__What you have to do__.
Copy out the records precisely, omitting pictures.

__Records for processing__.

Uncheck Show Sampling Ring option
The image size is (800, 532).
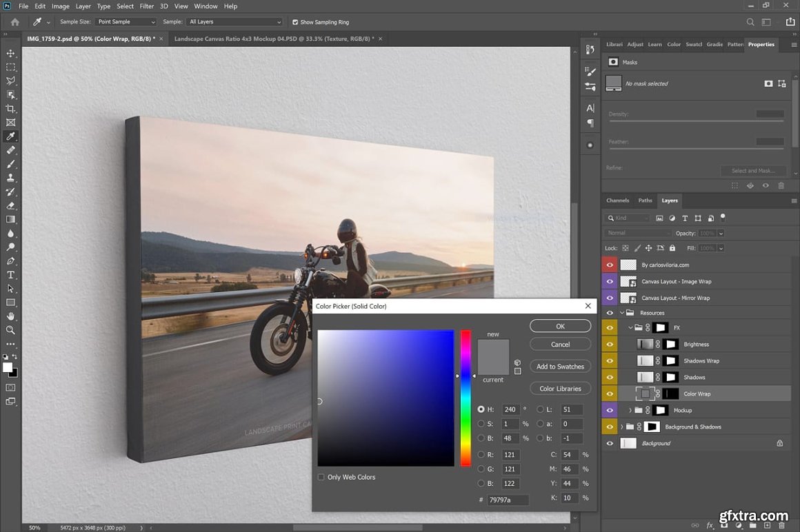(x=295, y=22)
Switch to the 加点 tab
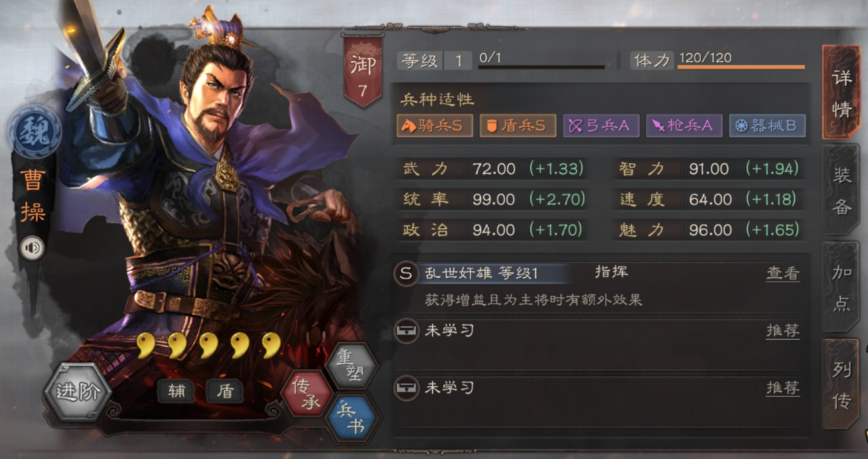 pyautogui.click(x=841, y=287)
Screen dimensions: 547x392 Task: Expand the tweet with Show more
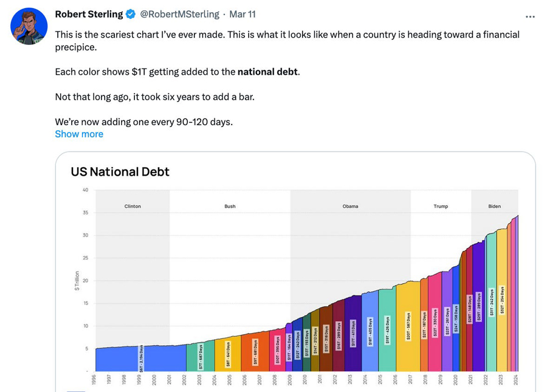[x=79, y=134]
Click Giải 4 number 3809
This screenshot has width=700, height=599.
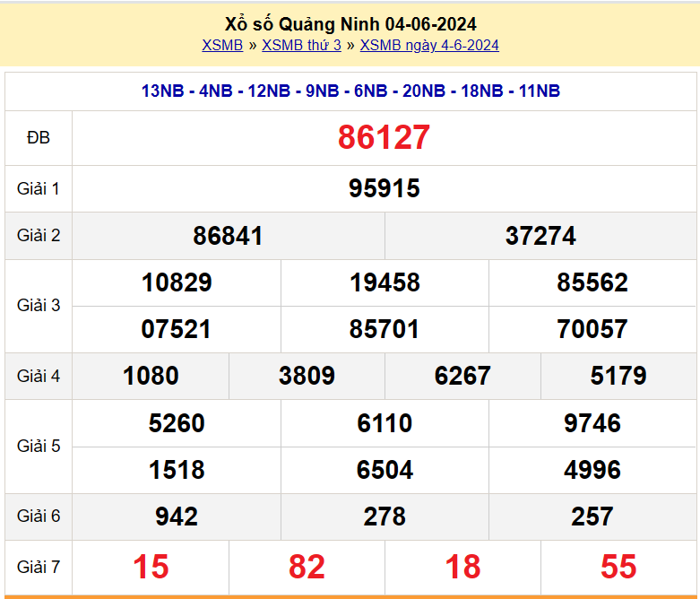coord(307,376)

__Written answer__.
Uncheck Show Sampling Ring option
The image size is (800, 532).
(x=295, y=22)
Switch to the 加点 tab
 pyautogui.click(x=841, y=287)
Screen dimensions: 547x392 Task: Expand the tweet with Show more
[x=79, y=134]
Click Giải 4 number 3809
This screenshot has width=700, height=599.
coord(307,376)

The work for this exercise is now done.